Rewrite the entries from the line with "of the staircase" to the line with "[x=526, y=157]", replacing "rebar" with "steel bar" and changing nothing else. Leave the pictures out.
------------------------------
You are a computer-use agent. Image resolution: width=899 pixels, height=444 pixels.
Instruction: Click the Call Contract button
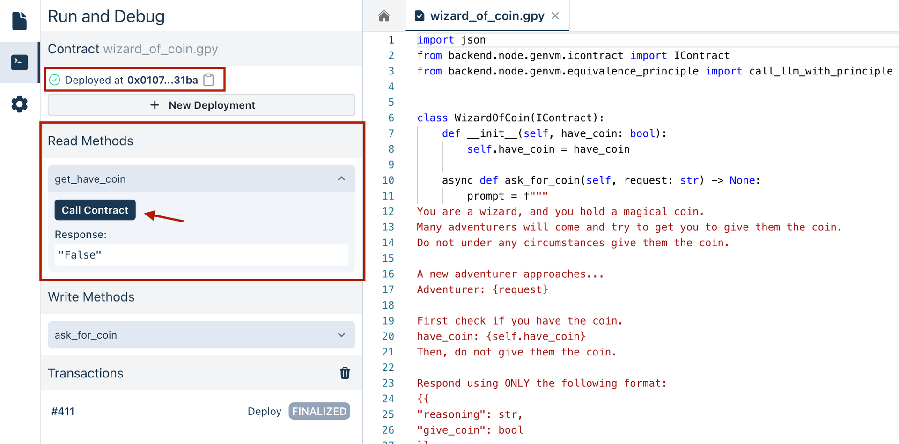[x=95, y=210]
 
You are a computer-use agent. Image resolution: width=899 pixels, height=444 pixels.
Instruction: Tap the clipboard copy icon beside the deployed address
[x=209, y=80]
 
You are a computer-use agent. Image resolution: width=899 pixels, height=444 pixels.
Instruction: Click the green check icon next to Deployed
[x=55, y=80]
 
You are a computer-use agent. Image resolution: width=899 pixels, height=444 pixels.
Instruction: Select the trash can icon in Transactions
[x=345, y=373]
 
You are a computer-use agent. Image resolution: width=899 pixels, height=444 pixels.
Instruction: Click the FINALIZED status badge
[x=319, y=411]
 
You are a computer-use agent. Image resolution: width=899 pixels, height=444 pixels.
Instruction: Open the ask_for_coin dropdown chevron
[x=341, y=335]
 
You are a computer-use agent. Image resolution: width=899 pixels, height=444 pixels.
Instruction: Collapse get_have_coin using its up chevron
[x=341, y=179]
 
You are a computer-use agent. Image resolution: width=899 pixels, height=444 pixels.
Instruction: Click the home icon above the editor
[x=384, y=16]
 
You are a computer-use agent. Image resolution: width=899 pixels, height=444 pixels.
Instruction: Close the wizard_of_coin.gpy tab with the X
[x=555, y=16]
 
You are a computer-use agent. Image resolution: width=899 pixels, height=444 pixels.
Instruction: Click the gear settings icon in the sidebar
[x=19, y=104]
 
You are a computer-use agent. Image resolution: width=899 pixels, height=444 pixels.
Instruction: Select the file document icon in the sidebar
[x=19, y=21]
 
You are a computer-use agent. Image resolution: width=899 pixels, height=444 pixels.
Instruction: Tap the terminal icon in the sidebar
[x=19, y=62]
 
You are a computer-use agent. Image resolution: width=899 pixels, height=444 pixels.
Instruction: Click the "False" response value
[x=80, y=255]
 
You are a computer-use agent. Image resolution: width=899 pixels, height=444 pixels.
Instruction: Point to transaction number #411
[x=63, y=411]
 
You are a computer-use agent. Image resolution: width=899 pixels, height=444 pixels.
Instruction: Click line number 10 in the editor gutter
[x=388, y=180]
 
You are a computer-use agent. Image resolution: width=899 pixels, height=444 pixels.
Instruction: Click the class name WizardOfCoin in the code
[x=492, y=118]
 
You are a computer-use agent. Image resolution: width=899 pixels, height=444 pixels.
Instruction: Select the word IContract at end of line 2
[x=701, y=56]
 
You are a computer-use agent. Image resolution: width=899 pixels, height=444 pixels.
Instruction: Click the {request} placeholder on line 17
[x=520, y=289]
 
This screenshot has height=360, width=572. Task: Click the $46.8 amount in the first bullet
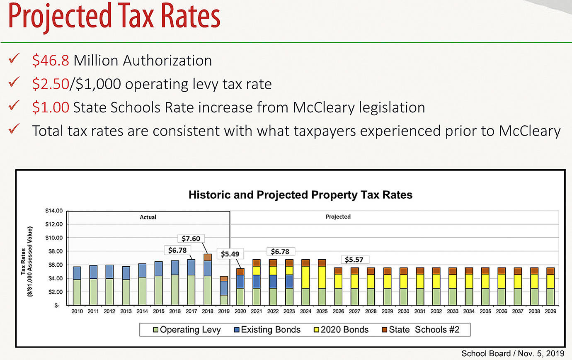(x=50, y=61)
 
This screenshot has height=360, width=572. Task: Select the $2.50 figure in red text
(x=50, y=84)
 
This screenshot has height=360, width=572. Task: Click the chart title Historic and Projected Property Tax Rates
(x=301, y=195)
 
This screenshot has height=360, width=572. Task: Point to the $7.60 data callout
(x=191, y=238)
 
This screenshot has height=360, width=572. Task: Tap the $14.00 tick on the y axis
(x=53, y=211)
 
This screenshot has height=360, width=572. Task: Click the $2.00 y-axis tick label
(x=55, y=292)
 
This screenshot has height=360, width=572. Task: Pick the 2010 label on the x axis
(x=78, y=311)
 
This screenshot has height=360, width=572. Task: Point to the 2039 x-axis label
(x=550, y=311)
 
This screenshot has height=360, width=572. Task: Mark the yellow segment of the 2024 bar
(x=306, y=277)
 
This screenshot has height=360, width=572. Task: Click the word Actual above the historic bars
(x=148, y=217)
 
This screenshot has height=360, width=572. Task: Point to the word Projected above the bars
(x=338, y=216)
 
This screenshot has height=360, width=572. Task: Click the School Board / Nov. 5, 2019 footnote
(x=513, y=353)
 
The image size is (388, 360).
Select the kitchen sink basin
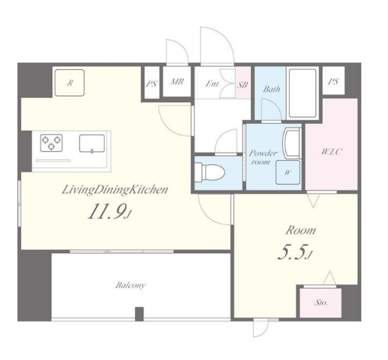pyautogui.click(x=92, y=143)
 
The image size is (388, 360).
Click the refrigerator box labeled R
pyautogui.click(x=70, y=83)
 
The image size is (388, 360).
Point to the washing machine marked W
pyautogui.click(x=288, y=172)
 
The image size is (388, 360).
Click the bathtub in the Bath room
pyautogui.click(x=302, y=93)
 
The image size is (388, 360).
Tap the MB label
pyautogui.click(x=177, y=82)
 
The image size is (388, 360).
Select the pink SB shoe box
pyautogui.click(x=242, y=83)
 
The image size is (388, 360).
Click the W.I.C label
pyautogui.click(x=331, y=152)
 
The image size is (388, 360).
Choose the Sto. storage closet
pyautogui.click(x=320, y=303)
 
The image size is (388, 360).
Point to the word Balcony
pyautogui.click(x=130, y=285)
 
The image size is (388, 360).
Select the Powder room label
pyautogui.click(x=263, y=157)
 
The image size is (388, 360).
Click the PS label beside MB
pyautogui.click(x=151, y=84)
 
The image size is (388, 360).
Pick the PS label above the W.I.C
pyautogui.click(x=333, y=81)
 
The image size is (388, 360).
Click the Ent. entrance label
pyautogui.click(x=213, y=84)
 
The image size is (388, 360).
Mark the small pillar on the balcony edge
pyautogui.click(x=140, y=314)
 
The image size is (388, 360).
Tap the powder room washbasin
pyautogui.click(x=292, y=143)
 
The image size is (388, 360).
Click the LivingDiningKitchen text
pyautogui.click(x=115, y=190)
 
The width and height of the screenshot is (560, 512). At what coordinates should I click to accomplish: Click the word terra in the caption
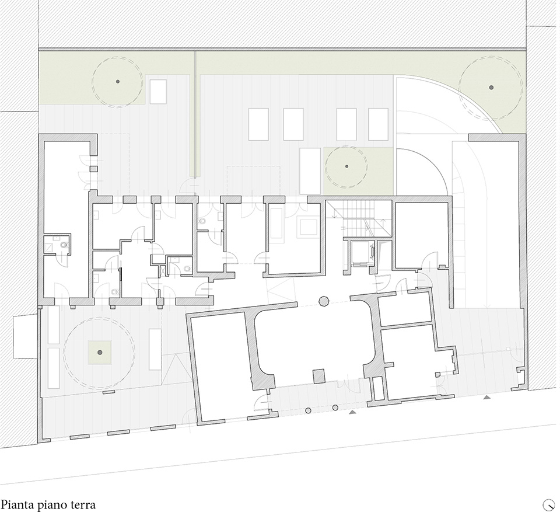(82, 504)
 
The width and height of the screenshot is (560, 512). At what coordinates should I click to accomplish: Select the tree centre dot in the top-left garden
(118, 81)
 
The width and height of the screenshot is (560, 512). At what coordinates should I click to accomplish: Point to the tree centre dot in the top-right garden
(491, 87)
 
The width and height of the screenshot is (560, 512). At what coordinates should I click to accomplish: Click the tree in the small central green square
(346, 166)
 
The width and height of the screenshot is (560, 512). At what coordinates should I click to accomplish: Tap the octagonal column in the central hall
(323, 301)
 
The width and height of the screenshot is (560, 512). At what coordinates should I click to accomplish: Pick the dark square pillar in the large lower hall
(319, 376)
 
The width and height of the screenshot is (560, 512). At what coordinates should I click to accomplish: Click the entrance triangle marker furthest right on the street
(487, 398)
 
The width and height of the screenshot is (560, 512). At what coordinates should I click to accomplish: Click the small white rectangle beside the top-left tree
(158, 92)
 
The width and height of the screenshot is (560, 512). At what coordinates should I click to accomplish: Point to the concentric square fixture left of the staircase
(307, 227)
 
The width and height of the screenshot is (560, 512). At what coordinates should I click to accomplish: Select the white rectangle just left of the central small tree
(310, 171)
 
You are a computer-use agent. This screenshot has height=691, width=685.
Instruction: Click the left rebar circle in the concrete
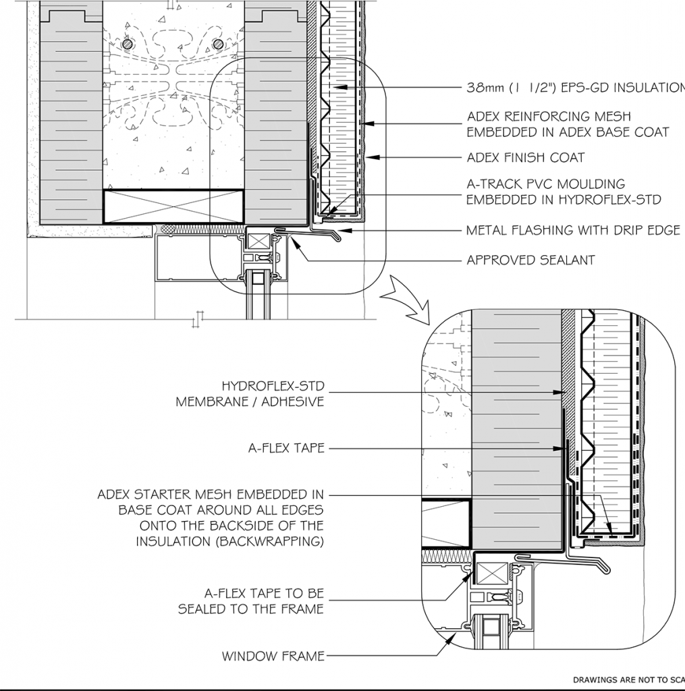[x=128, y=44]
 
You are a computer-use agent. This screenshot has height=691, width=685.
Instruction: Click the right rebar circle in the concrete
[x=218, y=44]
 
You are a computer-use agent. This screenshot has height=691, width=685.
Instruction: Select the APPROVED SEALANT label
[x=530, y=260]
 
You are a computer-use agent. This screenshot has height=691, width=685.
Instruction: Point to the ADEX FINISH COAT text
[x=526, y=157]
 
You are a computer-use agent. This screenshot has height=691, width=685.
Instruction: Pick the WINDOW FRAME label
[x=273, y=656]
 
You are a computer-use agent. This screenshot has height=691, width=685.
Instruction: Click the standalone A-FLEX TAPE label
[x=287, y=448]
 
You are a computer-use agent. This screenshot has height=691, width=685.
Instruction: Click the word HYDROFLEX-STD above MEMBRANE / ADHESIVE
[x=273, y=386]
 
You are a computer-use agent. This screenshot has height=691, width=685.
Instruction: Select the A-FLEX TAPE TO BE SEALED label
[x=251, y=601]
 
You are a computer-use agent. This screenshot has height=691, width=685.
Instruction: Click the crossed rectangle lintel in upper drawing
[x=173, y=206]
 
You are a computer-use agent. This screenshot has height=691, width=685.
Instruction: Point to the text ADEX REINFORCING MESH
[x=549, y=116]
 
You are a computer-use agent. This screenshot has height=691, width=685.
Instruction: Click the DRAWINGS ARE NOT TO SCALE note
[x=629, y=679]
------------------------------
CORRECT RESPONSE —
The width and height of the screenshot is (560, 512). At what coordinates should I click to accomplish: Point to the concentric square fixture left of the staircase
(307, 227)
 
The width and height of the screenshot is (560, 512). At what coordinates should I click to accomplish: Select the white rectangle just left of the central small tree
(310, 171)
 
You are a computer-use agent. This screenshot has height=691, width=685.
Instruction: Click the left steel bar circle in the concrete
[x=128, y=44]
 
You are a computer-use agent. This screenshot has height=691, width=685.
Instruction: Click the right steel bar circle in the concrete
[x=218, y=44]
 
You are a computer-use agent. This screenshot has height=691, width=685.
Instruction: Select the APPROVED SEALANT label
[x=530, y=260]
 
You are a computer-use agent. This screenshot has height=691, width=685.
Instruction: Point to the ADEX FINISH COAT text
[x=526, y=157]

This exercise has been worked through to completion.